Given data -
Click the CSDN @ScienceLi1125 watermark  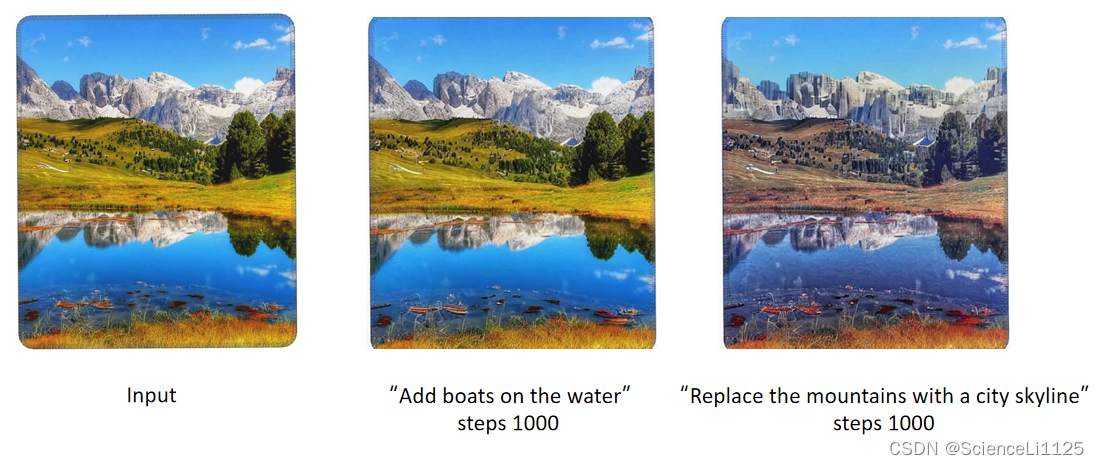(x=986, y=449)
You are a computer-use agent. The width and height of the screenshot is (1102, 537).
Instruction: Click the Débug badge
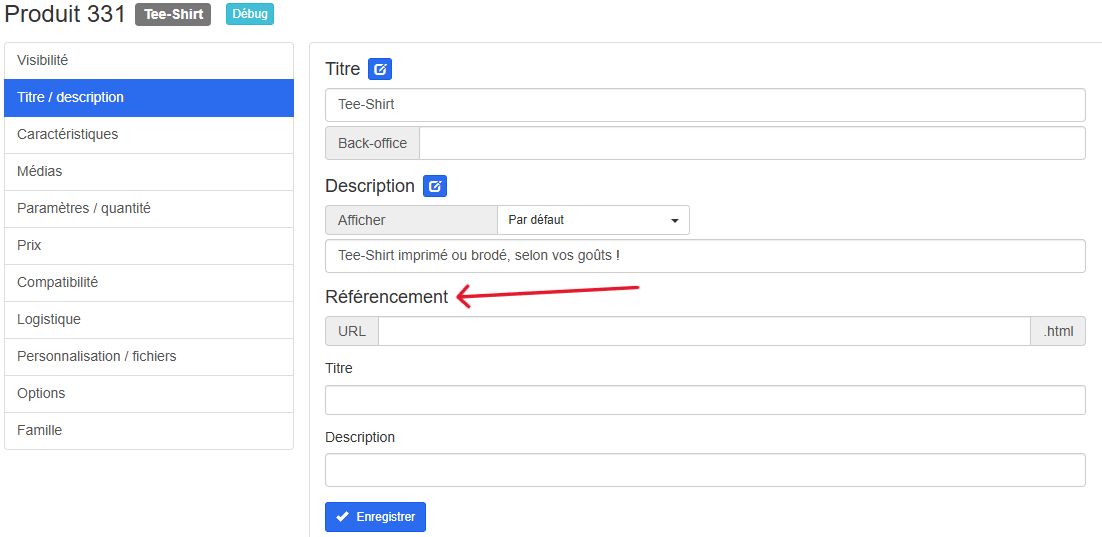pos(249,14)
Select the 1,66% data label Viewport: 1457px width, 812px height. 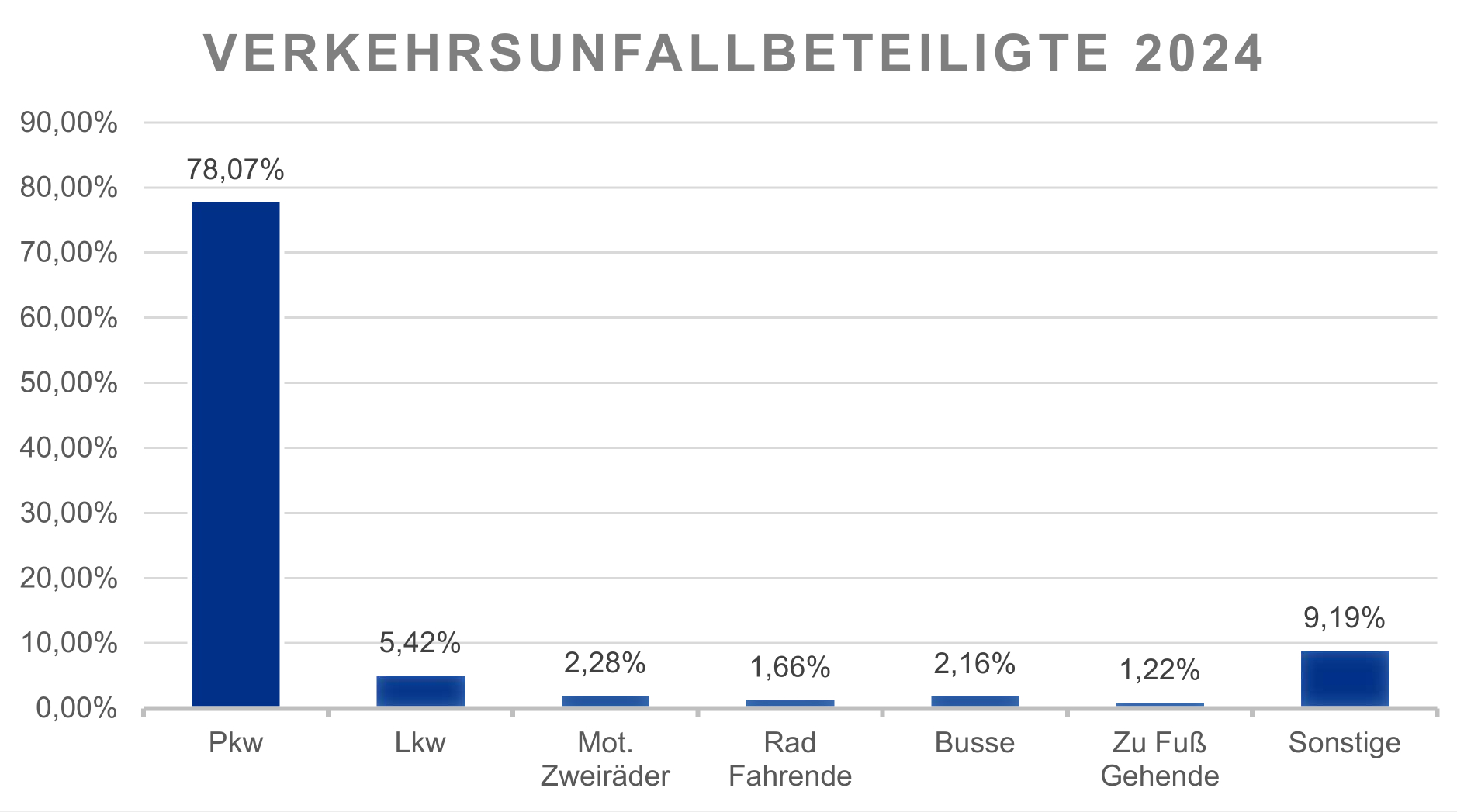tap(790, 667)
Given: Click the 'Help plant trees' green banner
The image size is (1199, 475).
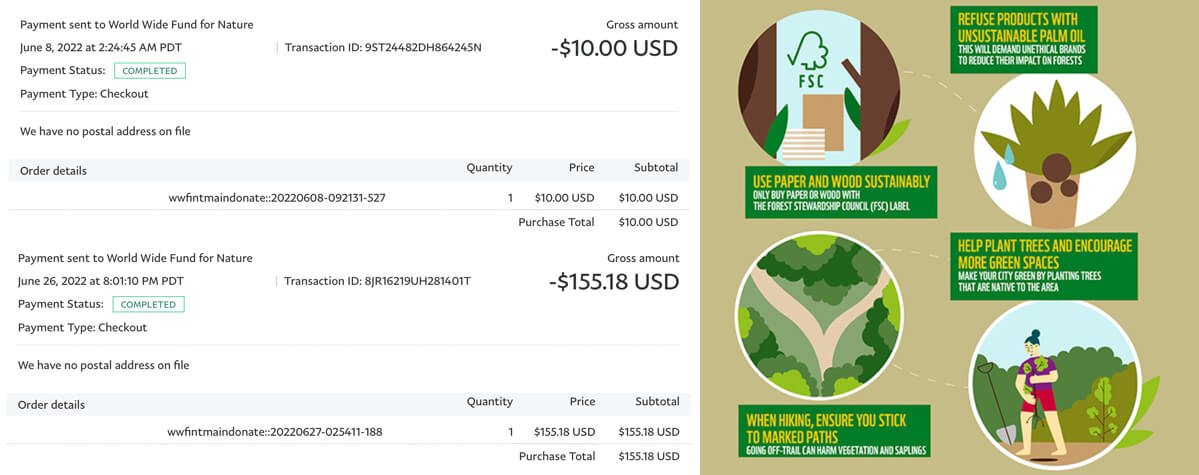Looking at the screenshot, I should tap(1043, 266).
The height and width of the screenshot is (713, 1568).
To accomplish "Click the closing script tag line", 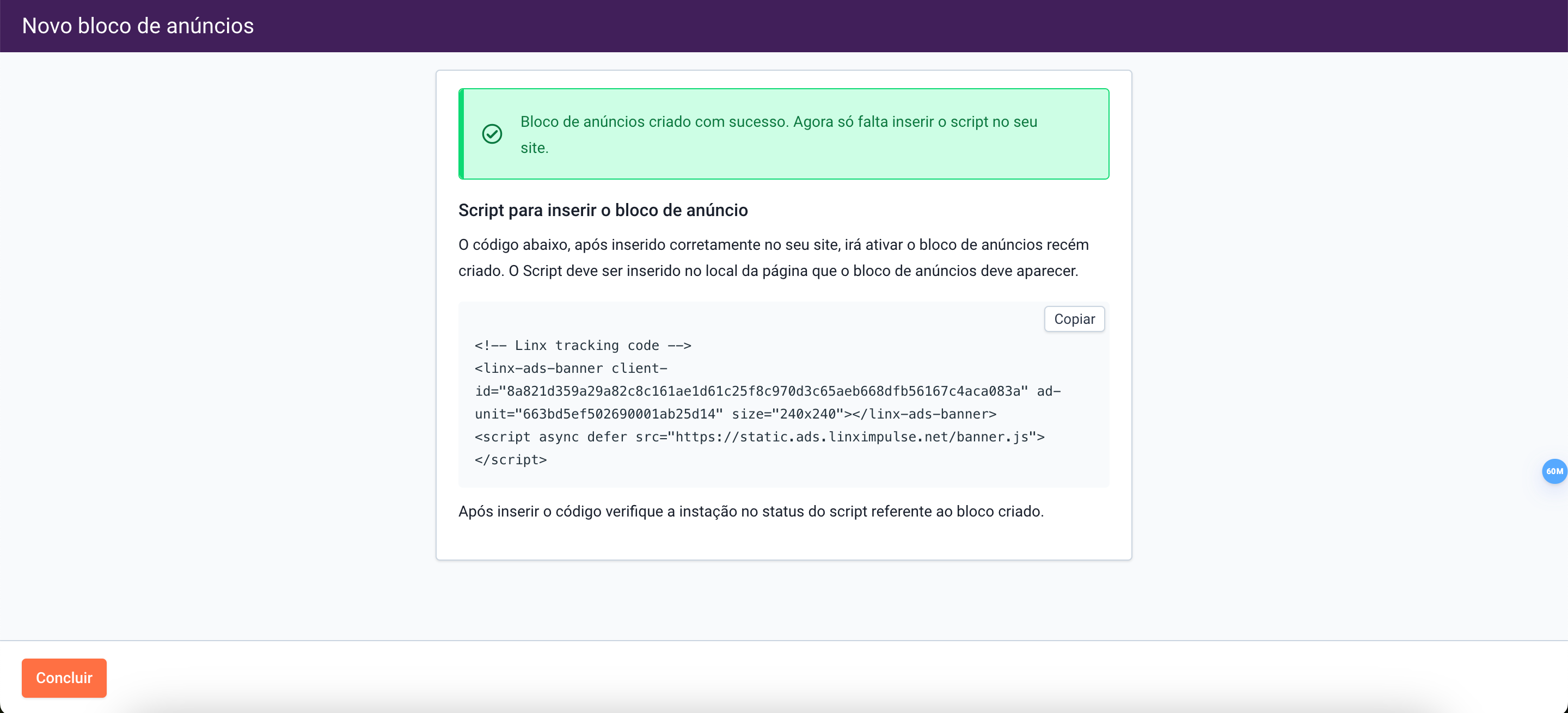I will (x=510, y=460).
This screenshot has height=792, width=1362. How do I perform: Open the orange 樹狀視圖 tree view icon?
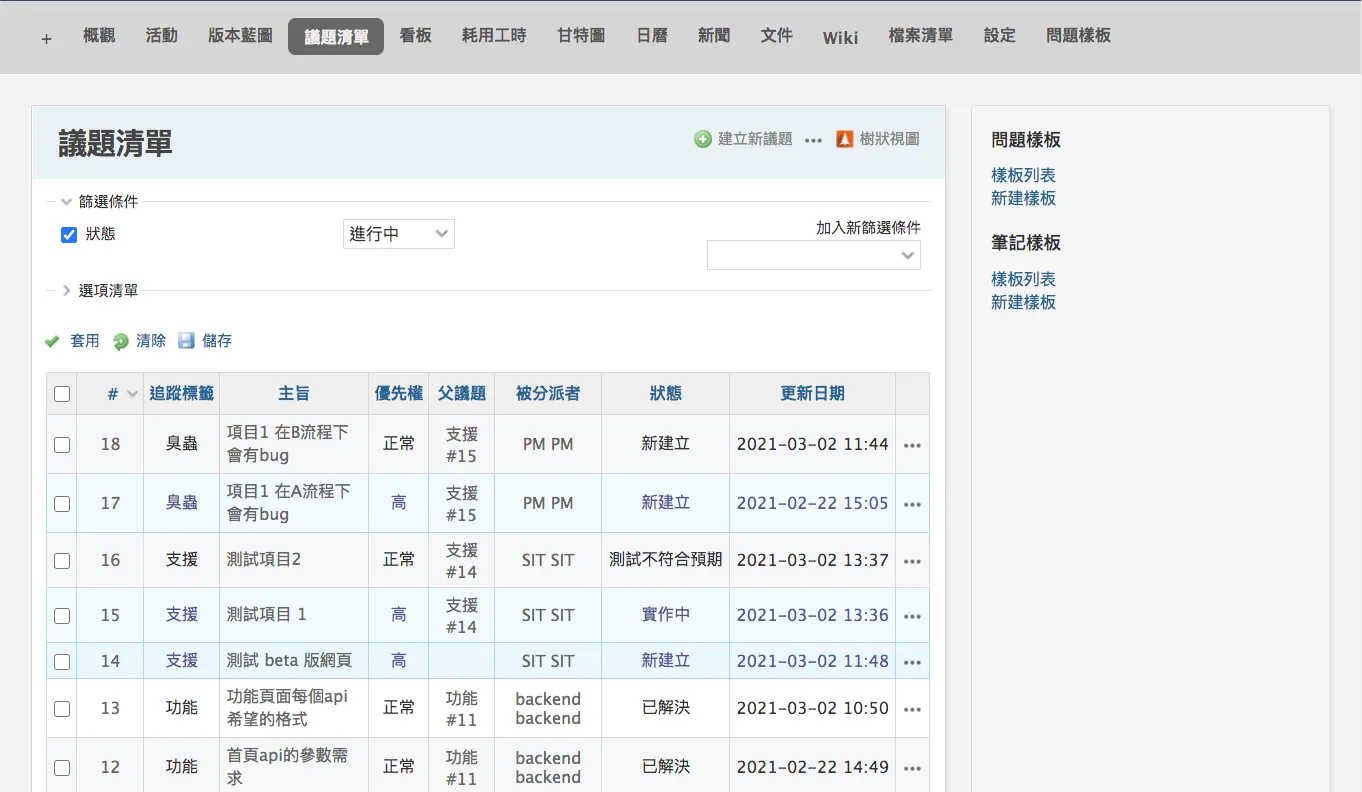point(844,139)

Instruction -
Transfer the listing starting at the line containing "This screenshot has" and ending at the final line of the listing, requests included, with 104 added to every coordinate in the answers. Leave the pictures out.

Finished exercise -
This screenshot has height=792, width=1362. How do I perform: Open the orange 樹狀視圖 tree view icon?
point(948,243)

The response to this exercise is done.